Por alguna extraña razón psicológica, los padres de Annette, que seguían el desarrollo de esos acontecimientos, la instaron a que se casara en seguida mediante cualquier ceremonia, civil o pagana ( grazhdanskiy ili basurmanskiy). Terminada esa pequeña farsa tricolor, Annette y yo pagamos nuestro tributo a la tradición rusa yendo de hotel en hotel durante dos meses, y viajando hasta Venecia y Rávena, donde pensé en Byron y traduje a Musset. De regreso a París, alquilamos un departamento de tres cuartos en la encantadora rue Guevara (nombre de un viejo dramaturgo andaluz), a dos minutos de marcha desde el Bois. Solíamos almorzar en el cercano Le Petit Diable Boileux, un restaurante modesto pero excelente, y cenábamos fiambres en nuestra kitchenette. Yo había imaginado que Annette sería una cocinera polifacética; mejoró después, en la vigorosa Norteamérica. Sus mejores éxitos los obtuvo siempre en la rue Guevara con los huevos pasados por agua: no sé cómo lo conseguía, pero se las arreglaba para evitar esa fatal rotura que producía una invasión ectoplástica en el agua danzante cuando era yo quien los preparaba.

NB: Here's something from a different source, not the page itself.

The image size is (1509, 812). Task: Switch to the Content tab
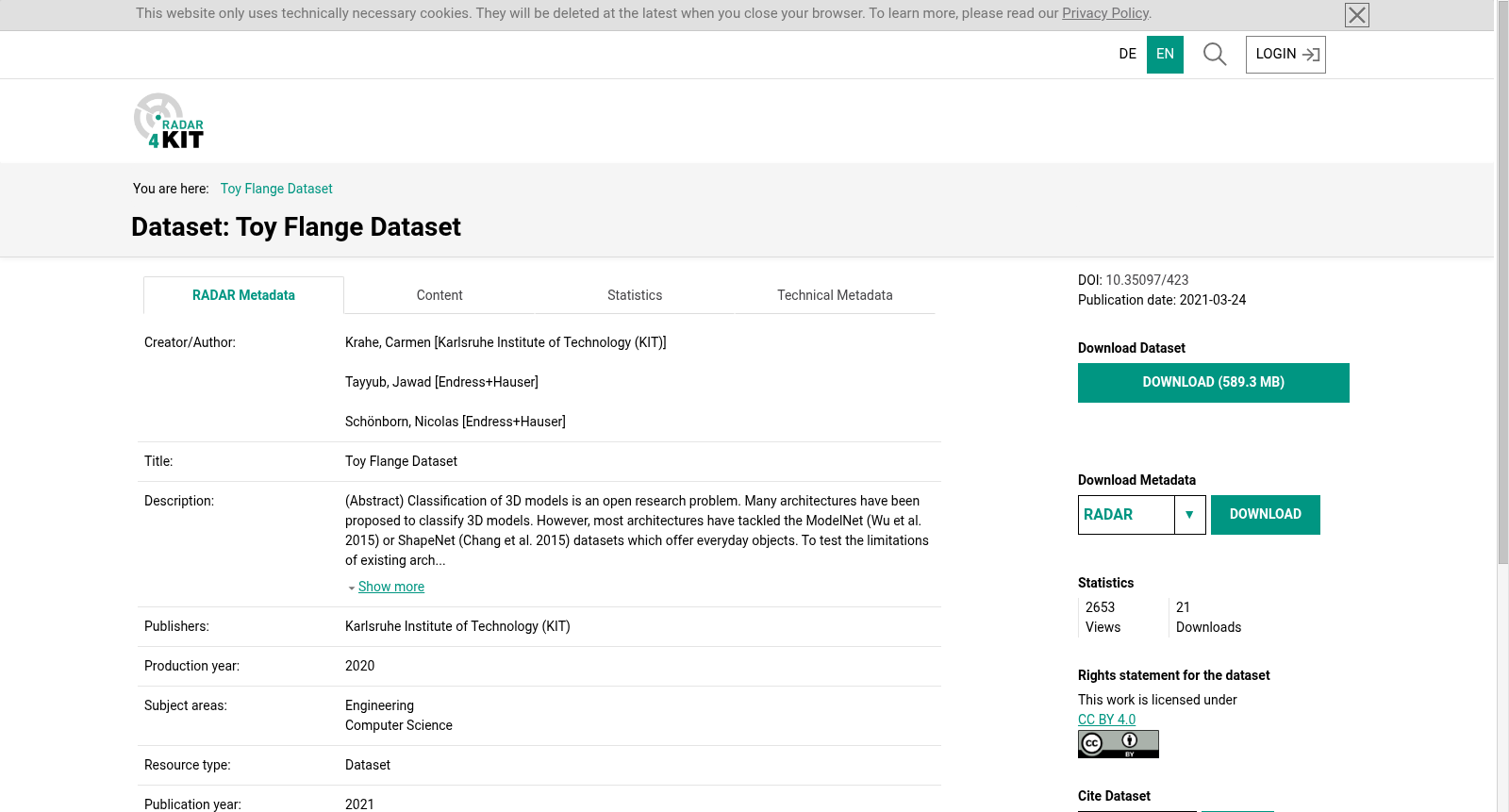pos(439,295)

Le gustaban los largos paseos por el parque, entre las tranquilas hayas y los niños que eran la imagen del futuro; la estusiasmaban los cafés, los desfiles de modelos, los partidos de tenis, las carreras circulares de bicicletas en el Vélodrome y sobre todo el cinematógrafo. Pronto advertí que esas diversiones le despertaban ganas de hacer el amor; y en aquellos días de París yo era fuerte, tremendamente amoroso e incapaz de soportar negativas caprichosas. Sin embargo, evité las dosis excesivas de deportes atléticos (una metronómica pelota de tenis yendo y viniendo, o las horribles piernas peludas de jorobados sobre ruedas).
La segunda mitad de la década del treinta que pasamos en París se caracterizó por un maravilloso auge de las artes exiliadas. Y sería presuntuoso y necio de mi parte no admitir que pese a lo que escribieron sobre mí algunos de los críticos más deshonestos, permanecí en la cumbre de ese período. En los salones de conferencias, en las trastiendas de los cafés más frecuentados, en las reuniones literarias, me divertía señalar a mi silenciosa y elegante compañera a los diversos necrófagos del infierno, a los peores rastreros, a las benévolas nulidades, a los despóticos jefes de grupo, a los chiflados, a los piadosos pederastas, a las lesbianas de encantadora histeria, a los viejos realistas de mechones grises, a los talentosos, iletrados, intuitivos nuevos críticos (Adam Atropovich era su inolvidable jefe).